━━━━━ ENTRIES SHOWN ━━━━━
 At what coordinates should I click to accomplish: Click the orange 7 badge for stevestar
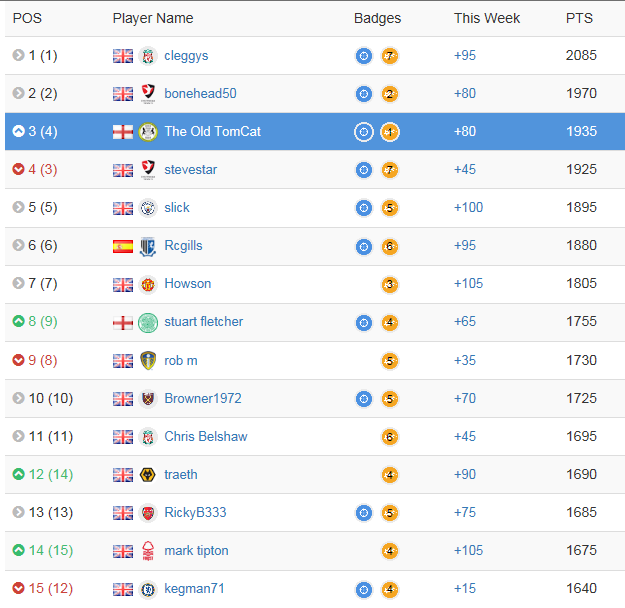[x=390, y=170]
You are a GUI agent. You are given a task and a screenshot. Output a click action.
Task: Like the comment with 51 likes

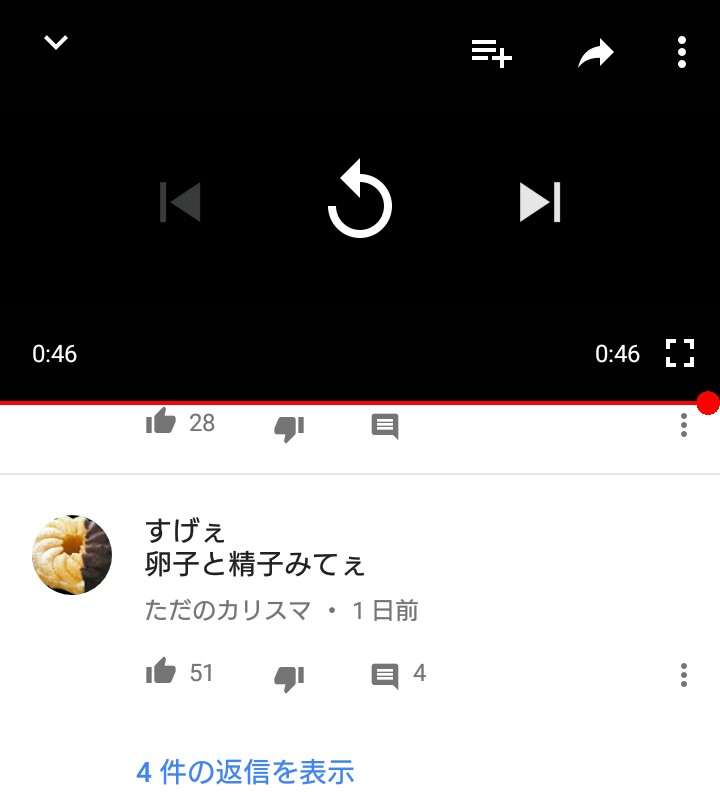[x=161, y=671]
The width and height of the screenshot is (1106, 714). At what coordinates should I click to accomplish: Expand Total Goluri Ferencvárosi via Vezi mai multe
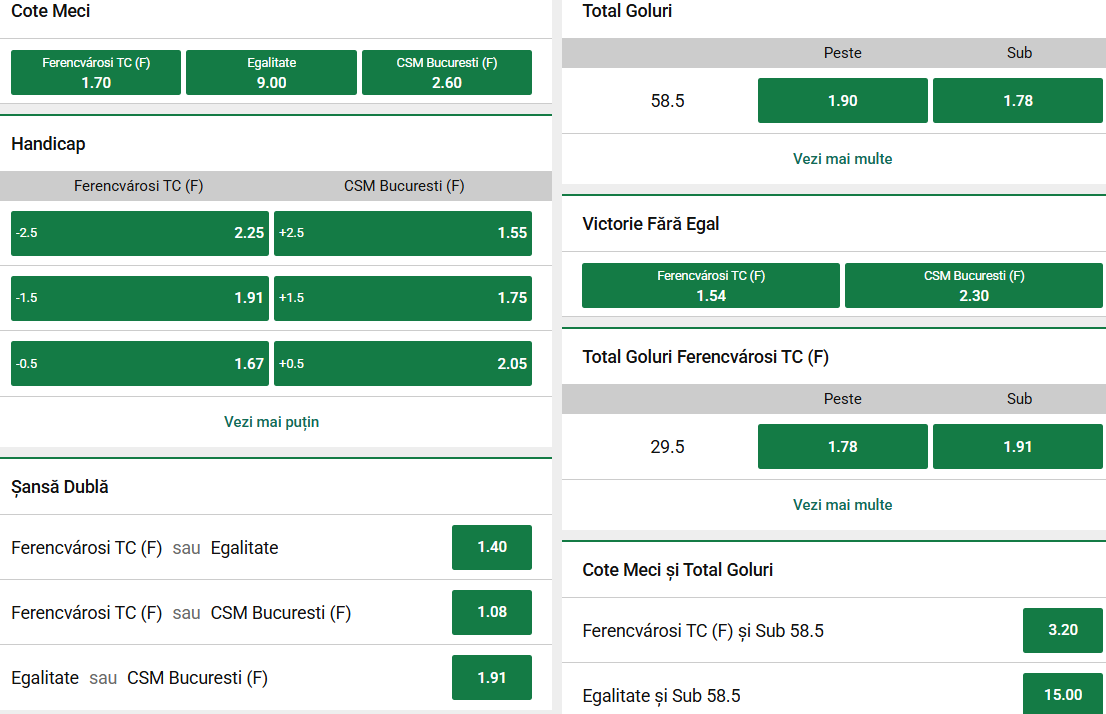pos(842,505)
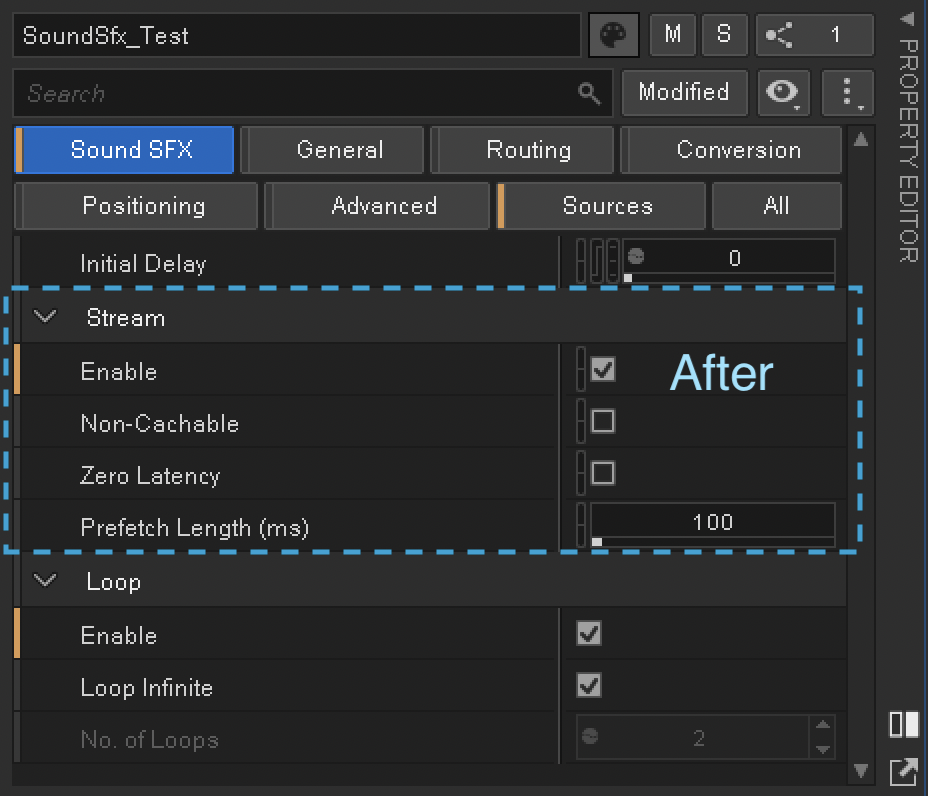Toggle the Loop Infinite checkbox
This screenshot has height=796, width=928.
click(x=589, y=686)
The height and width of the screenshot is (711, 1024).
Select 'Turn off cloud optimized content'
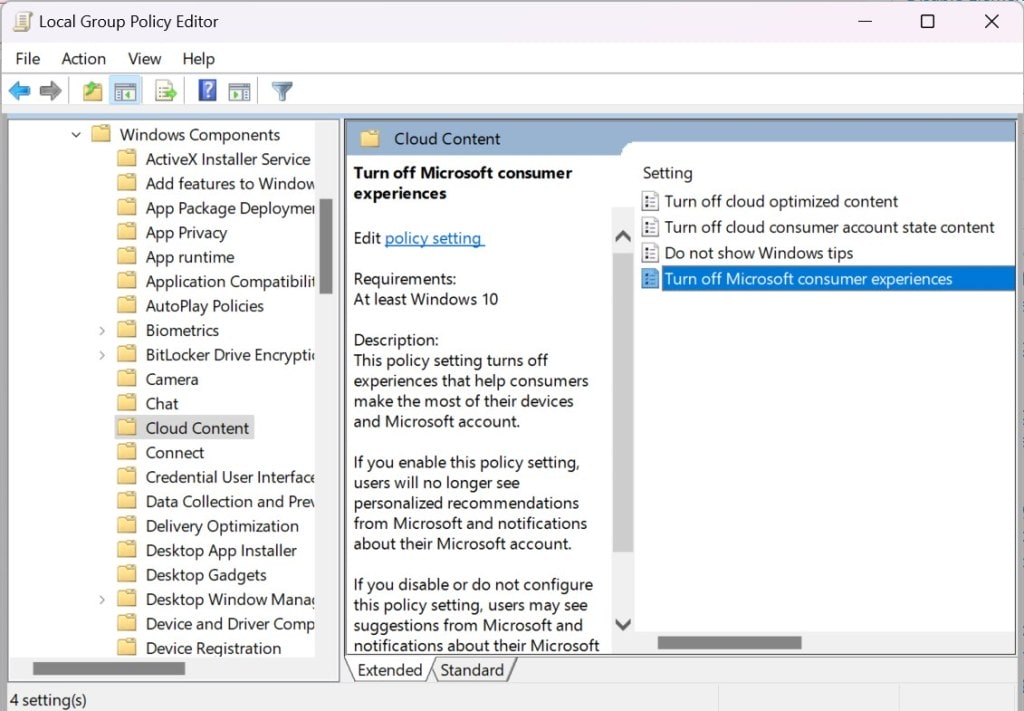[x=780, y=201]
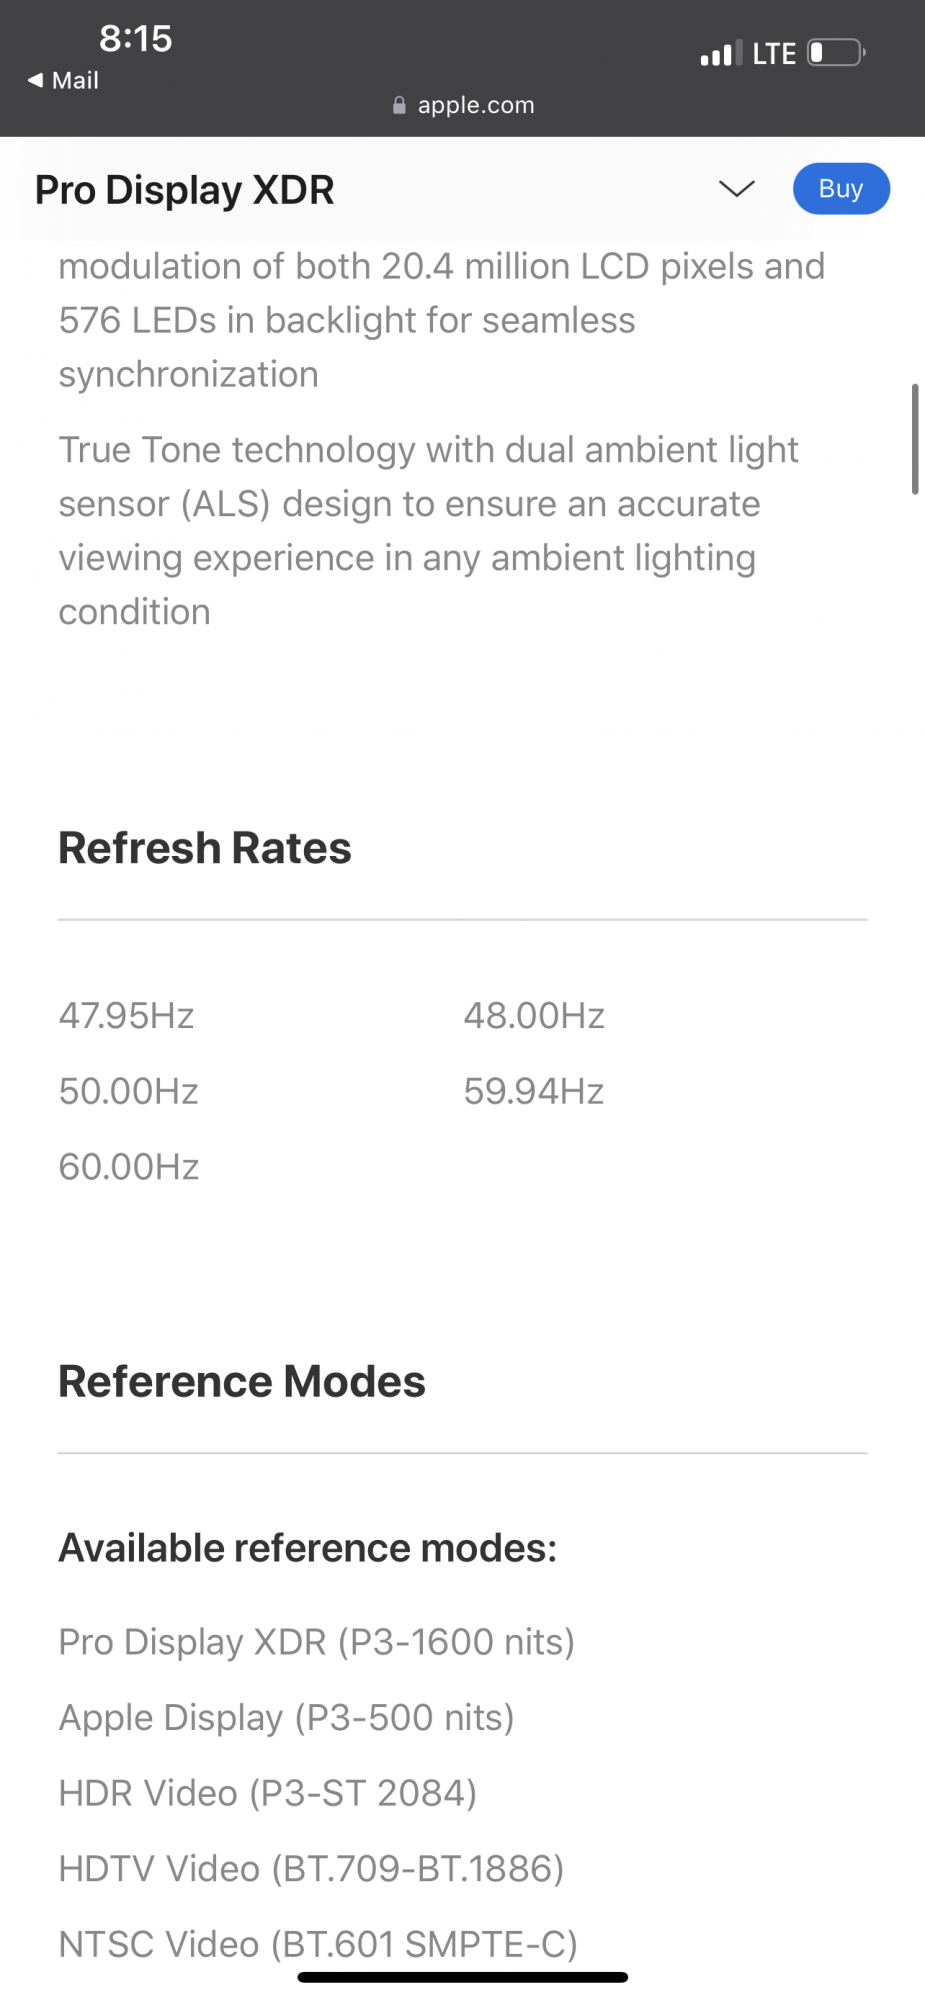Viewport: 925px width, 2000px height.
Task: Tap the page scrollbar on the right edge
Action: pyautogui.click(x=914, y=438)
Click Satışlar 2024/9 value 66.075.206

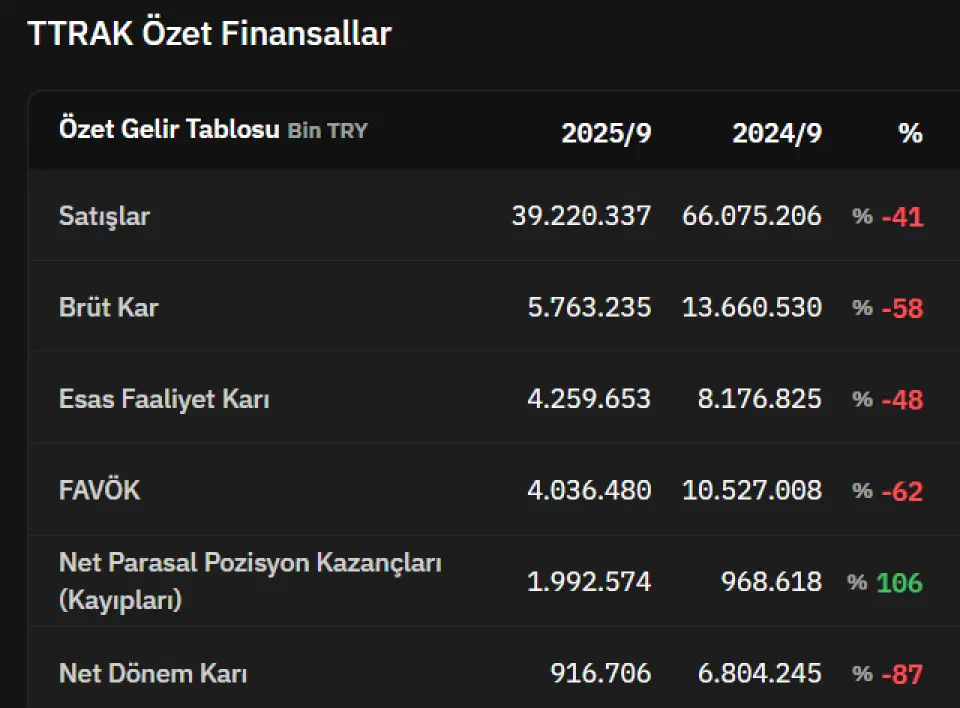[x=752, y=215]
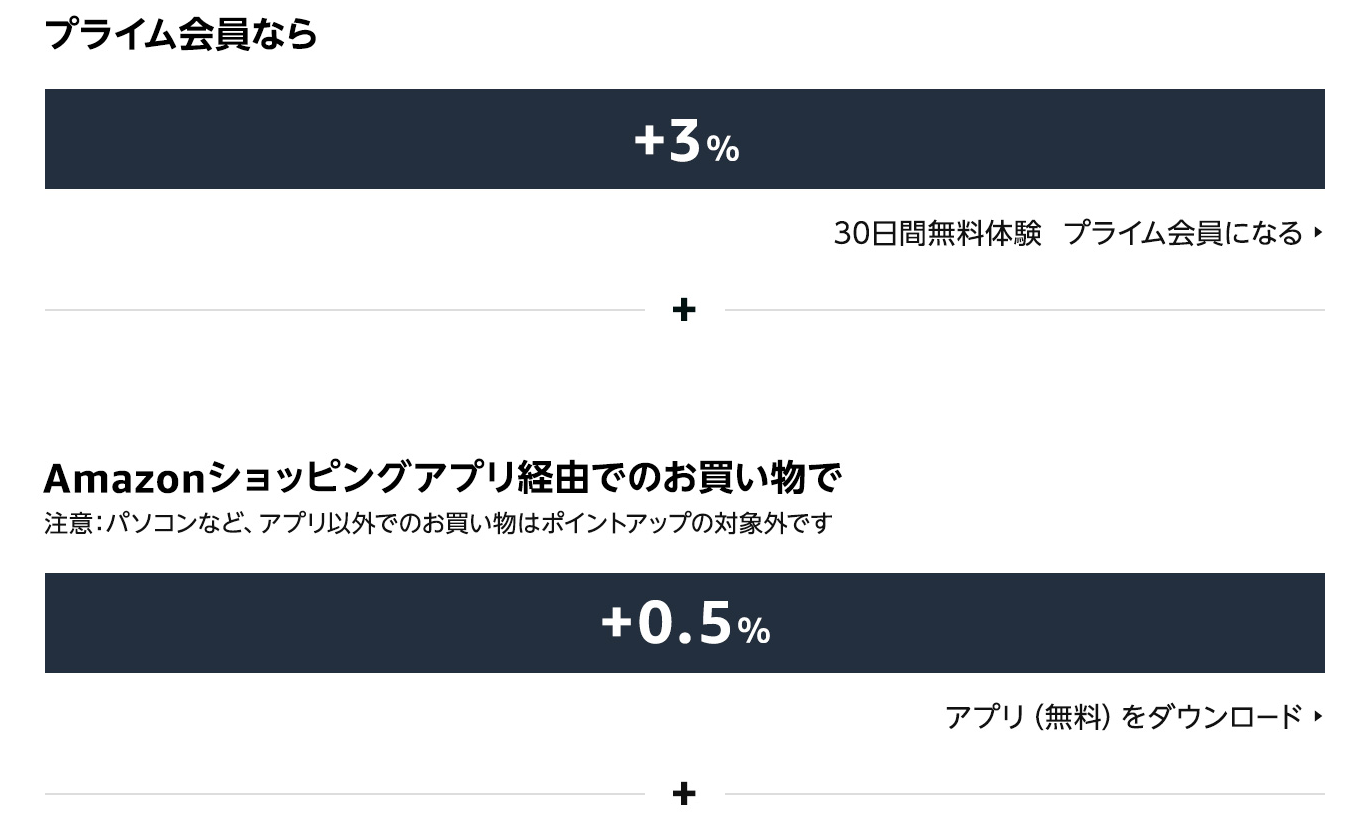
Task: Click the dark +3% points banner
Action: [400, 139]
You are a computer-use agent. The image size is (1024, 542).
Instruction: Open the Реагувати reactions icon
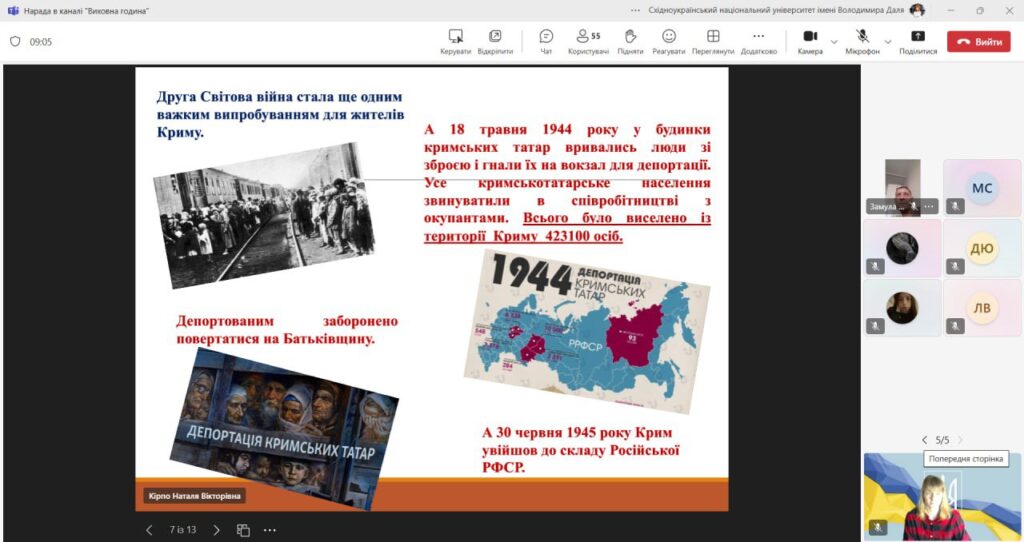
━━━━━
**ASSIGNMENT:** Reading through the preceding records, tally each line that holds the word "agent" and give the tally by itself.

**EXERCISE SOLUTION:** 2